In the rush toward improved health outcomes, the need for patient-centeredness can easily be forgotten. Disease-based approaches to improved health are often seen as more likely to provide scientifically proven and statistically significant quantitative improvements in focused health outcome measures. The increased focus on these approaches is compounded when such outcomes need to be demonstrated over a very limited period of time, a common demand of funders in global health improvement efforts. Although the desire for proven improvements in specific health indicators over short funding periods is certainly understandable, these disease-based approaches fail to take into consideration the specific health of individuals. Each individual represents a complex system in itself, typically impacted by an interaction of influences from family, community, and a variety of individual health problems, commingled with an individual patient’s personal life and health goals. A provider equipped to understand the complicated interactions of these determinants of health and identify the most relevant interventions has the potential to bring together a variety of health improvement strategies in a powerful and synergistic way.
Primary care utilizes the principles just outlined to accomplish this synergy and aid patients in achieving their desired level of health.

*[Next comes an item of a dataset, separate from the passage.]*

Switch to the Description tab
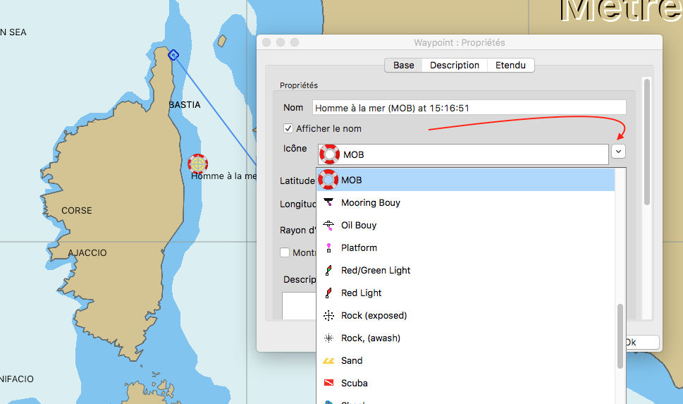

The well-trained primary care provider uses all of these principles to identify the problems and concerns of a patient, build a body of evidence relevant to the patient to support specific diagnoses or management plans, elicit the influencing factors surrounding the patient, and then counsel the patient in a shared decision-making venture toward the patient’s personal goals. In this setting, patient satisfaction enters the equation as both an important health determinant and health indicator.
At times, a patient’s personal goals may not include a maximum level of health—and thus can be at odds with government or funder goals, running contrary to a usual public health approach. It stands to reason that a patient that is not motivated toward maximal health is likely to act as a drag on a variety of population health indicators. By developing health systems that support primary care providers in focusing on the core principles of primary care, however, the grassroots provider has an opportunity to bring a variety of powerful tools to bear on improving every individual’s health to a maximal achievable level. Systems that fail to account for the interaction of individuals’ many health determinants miss an opportunity to maximize effectiveness at best and can unintentionally negatively impact overall patient health at worst.44 In primary care, improved health is achieved while respecting the individual’s specific needs in the context of a health system’s overall goals.
Human Resources for Health
People are at the heart of all effective health systems. Health professionals and their support staff, or human resources for health, organize and provide services and health education and assess outcomes. A wide array of skills is required for the effective delivery of comprehensive primary care services; these services may be delivered by a variety of personnel.